I-Back: (30% improved, 30% about the same, 40% weaker)
Why negative? Brandon Jackson is wearing Packer green, Kenny Wilson is out for the season due to chronic leg injuries, and Cody Glenn is still recovering from his sore foot. Why positive? Marlon Lucky seems to be a man reborn. And the offensive line should be even stronger this season.
Fullback: (1% improved, 20% about the same, 79% weaker)
Some compared Dane Todd to a 6th offensive lineman at times last year. Now Nebraska is desperately searching for a replacement.
Wide Receiver: (75% improved, 20% about the same, 5% weaker)
Everybody's back, so you have to believe this group will be better...which will be needed because the receivers were non-factors at the end of the season against Oklahoma and Auburn, forcing Zac Taylor to hold onto the ball too long or force the ball into coverage.
Tight End: (20% improved, 60% about the same, 20% weaker)
Matt Herian is in the NFL, but none of the replacements look to be the receiving threat Herian is.
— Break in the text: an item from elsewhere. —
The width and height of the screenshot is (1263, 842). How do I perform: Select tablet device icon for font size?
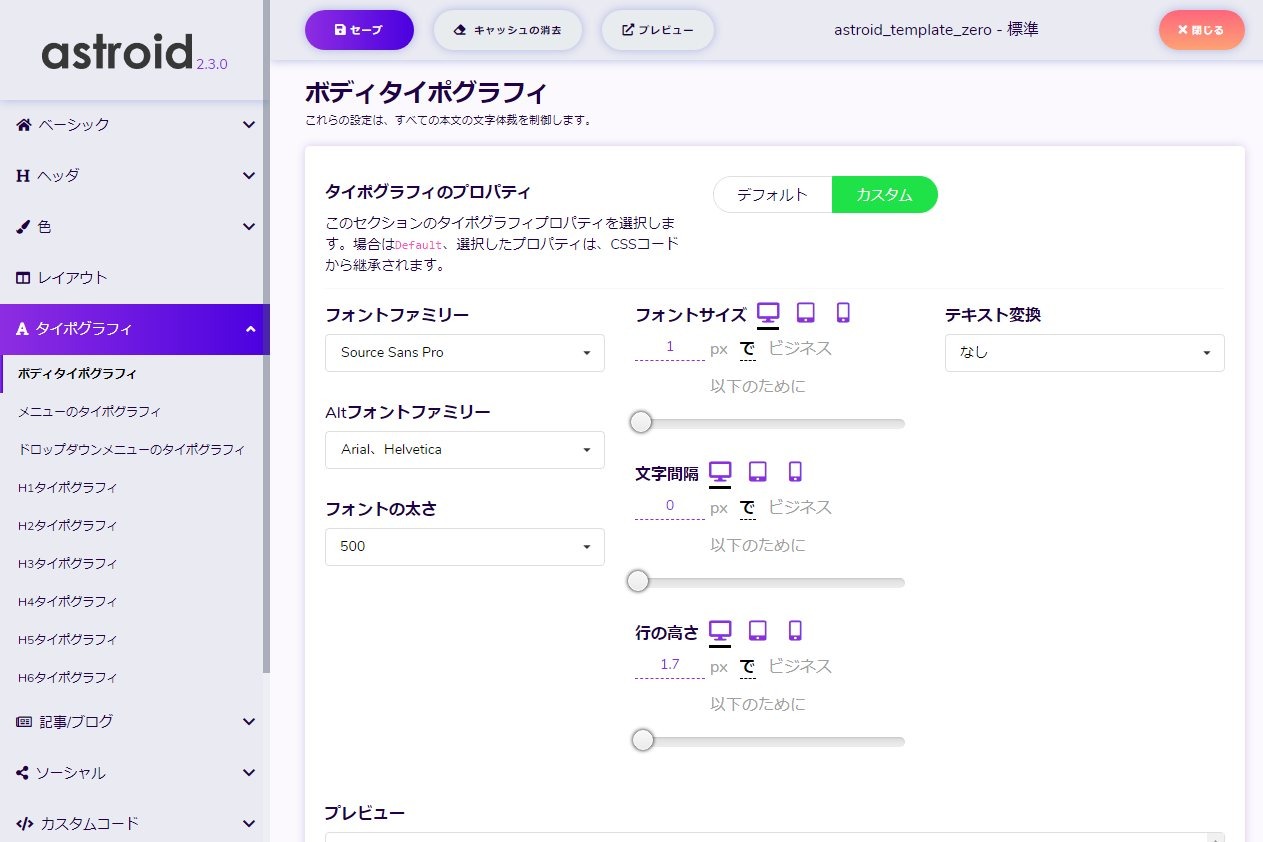805,313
Can Mike McNeil make an impact here?
Offensive Line: (80% improved, 18% about the same, 2% weaker)
Losing oft-injured warrior Greg Austin and Chris Patrick, the offensive line is deeper and more experienced than it's been in many years. Matt Slauson leads the way as a preseason all-conference pick and even gets a mention on the Outland Trophy watch list.
Defensive Line: (1% improved, 9% about the same, 90% weaker)
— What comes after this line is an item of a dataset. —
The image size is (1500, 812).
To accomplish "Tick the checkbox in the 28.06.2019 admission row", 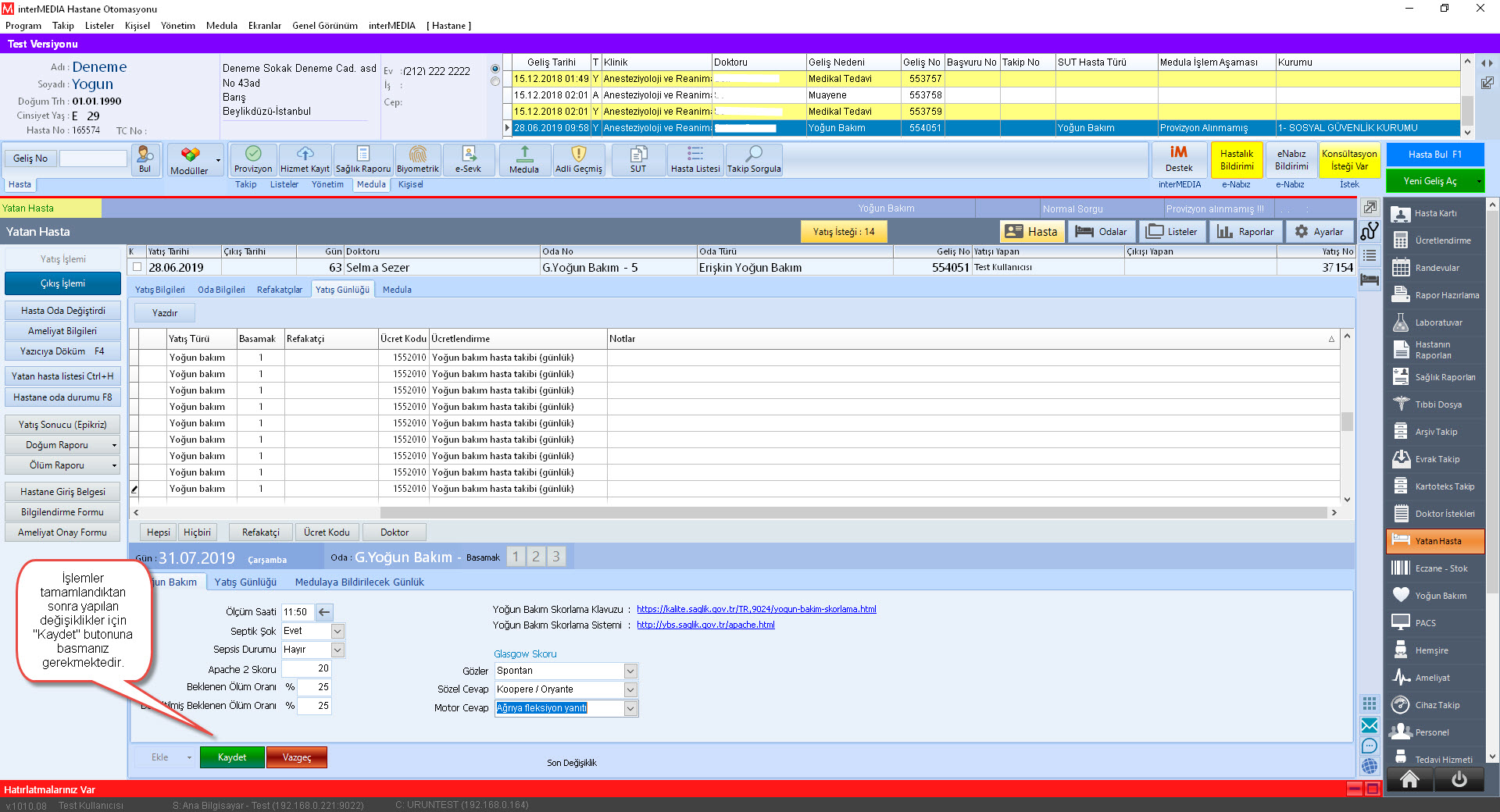I will (138, 267).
Hey, when the entire group graduates to NFL preseason camps, you know you've got huge holes to fill. Ndamakong Suh will lead this pack, but just approaching the effectiveness of their predecessors is a lofty goal for this group.
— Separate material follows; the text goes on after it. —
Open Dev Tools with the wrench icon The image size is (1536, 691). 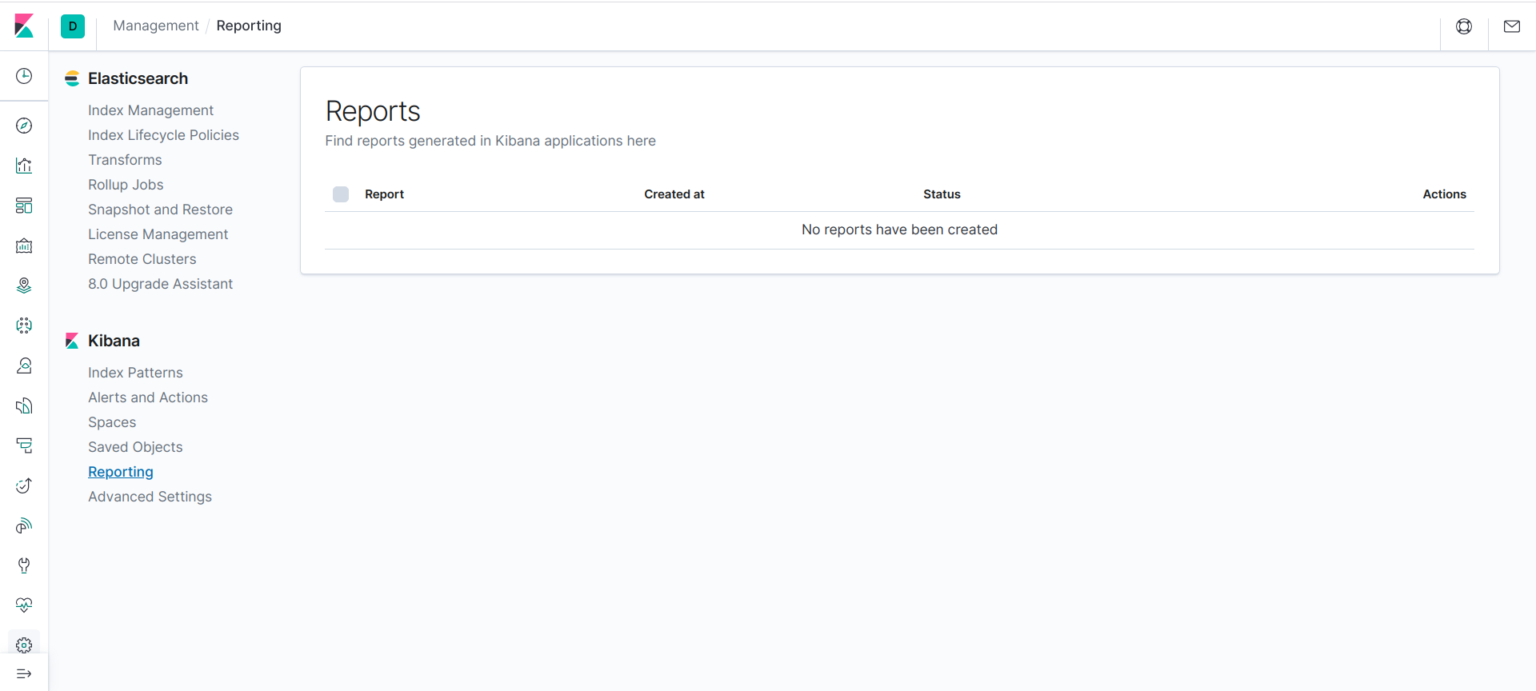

Linebackers: (60% improved, 35% about the same, 5% weaker)
Losing only Stewart Bradley to the NFL, the Husker linebackers are considered the finest in the conference. Bo Ruud will lead this group, but some fans aren't even sure if he's the best linebacker of the bunch. There's even talk about playing some 3-4 in 2007 to take some of the load off the green defensive line.
Secondary: (70% improved, 25% about the same, 5% weaker)
Losing only Andrew Shanle to the graduation and the NFL, the Huskers may see oft-injured corner Zackary Bowman return to the field later in the season. Even without Bowman, this group will be more seasoned and will get some needed depth from Larry Asante, Rickey Thenarse, and Armando Murillo which will allow the Huskers to play more nickel and not have to play soft (i.e. the "bend and break")
Kicking: (20% improved, 40% about the same, 40% weaker)
This could be a huge issue in 2007 as Jordan Congdon leaves under questionable circumstances. The Huskers have had a problem with kickoff coverage in recent years, struggling to find someone who can put the ball in the endzone. Now the NCAA is moving kickoffs back to the 30 which will magnify this problem. Of course, trouble covering kickoffs can be a good thing because it means you are scoring a lot...as long as those kickoffs are following touchdowns.
Keys to 2007? The two most important areas to watch in the first part of 2007 is quarterback and the defensive line. As Sam Keller goes, so will the Huskers in 2007. And on defense, the adage goes "it all starts up front", and if the defensive line can't handle the load, it will put the strain on the rest of the defense.